Kalo Chorio (Καλό Χωρίο, "good village") is a village in the municipality of Agios Nikolaos, Lasithi, Crete, Greece. Kalo Chorio village has a population of around 900, nestled in the midst of a verdant hilly landscape, where olive groves, abundant and colorful mediterranean shrubs and plants reach all the way down to the sea. Over the past years, naturally with tourism, part of the village has grown nearer to the beach. Istro has many archaeological points of interest. The new village of Istro sits on the site of the ancient town of Istron, remains of which are still being uncovered to date. Because of this, the land closest to the sea has a conservation order and no new building may take place, which leaves the beaches uncrowded and unspoiled. The beaches of Istro Bay are regularly awarded a Blue flag for cleanliness. Kalo Chorio has a village atmosphere away from the sprawling concrete covered resorts usually found in Crete, making it popular amongst tourists who wish to enjoy Crete as it once was.

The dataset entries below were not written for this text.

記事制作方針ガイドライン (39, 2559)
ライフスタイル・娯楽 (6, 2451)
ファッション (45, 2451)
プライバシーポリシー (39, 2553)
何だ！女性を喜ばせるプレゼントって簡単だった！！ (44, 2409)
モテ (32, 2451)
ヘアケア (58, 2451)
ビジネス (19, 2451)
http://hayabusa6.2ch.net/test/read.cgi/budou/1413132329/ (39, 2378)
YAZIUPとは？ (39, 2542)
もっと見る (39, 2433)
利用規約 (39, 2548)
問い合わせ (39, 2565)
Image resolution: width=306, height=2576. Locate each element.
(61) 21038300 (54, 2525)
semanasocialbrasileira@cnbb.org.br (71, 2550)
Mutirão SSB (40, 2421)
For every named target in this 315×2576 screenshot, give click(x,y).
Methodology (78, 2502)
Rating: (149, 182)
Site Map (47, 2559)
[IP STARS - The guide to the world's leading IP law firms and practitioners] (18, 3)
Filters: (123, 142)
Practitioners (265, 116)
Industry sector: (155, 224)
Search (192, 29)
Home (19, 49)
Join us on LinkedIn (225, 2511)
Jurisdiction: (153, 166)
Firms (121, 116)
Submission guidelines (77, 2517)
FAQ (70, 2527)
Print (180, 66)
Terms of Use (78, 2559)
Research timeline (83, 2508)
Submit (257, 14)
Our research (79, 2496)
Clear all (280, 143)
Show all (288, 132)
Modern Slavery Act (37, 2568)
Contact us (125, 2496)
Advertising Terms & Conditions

==Beaches in Kalo Chorio==
Kalo Chorio has three main beaches all within 1 kilometer of the village. With clean and pristine waters, from golden sands, silver sands to a quiet and long pebble beach, all beaches in Kalo Chorio have modern facilities including cafes, sunbed rentals and bathrooms. Within a 10 kilometer radius of Kalo Chorio are at least another 10 blue flag awarded beaches, all accessible by cheap and regular bus services from the numerous bus stops in Kalo Chorio. It is also possible to choose to explore and discover private and sheltered coves along the coastline of Kalo Chorio.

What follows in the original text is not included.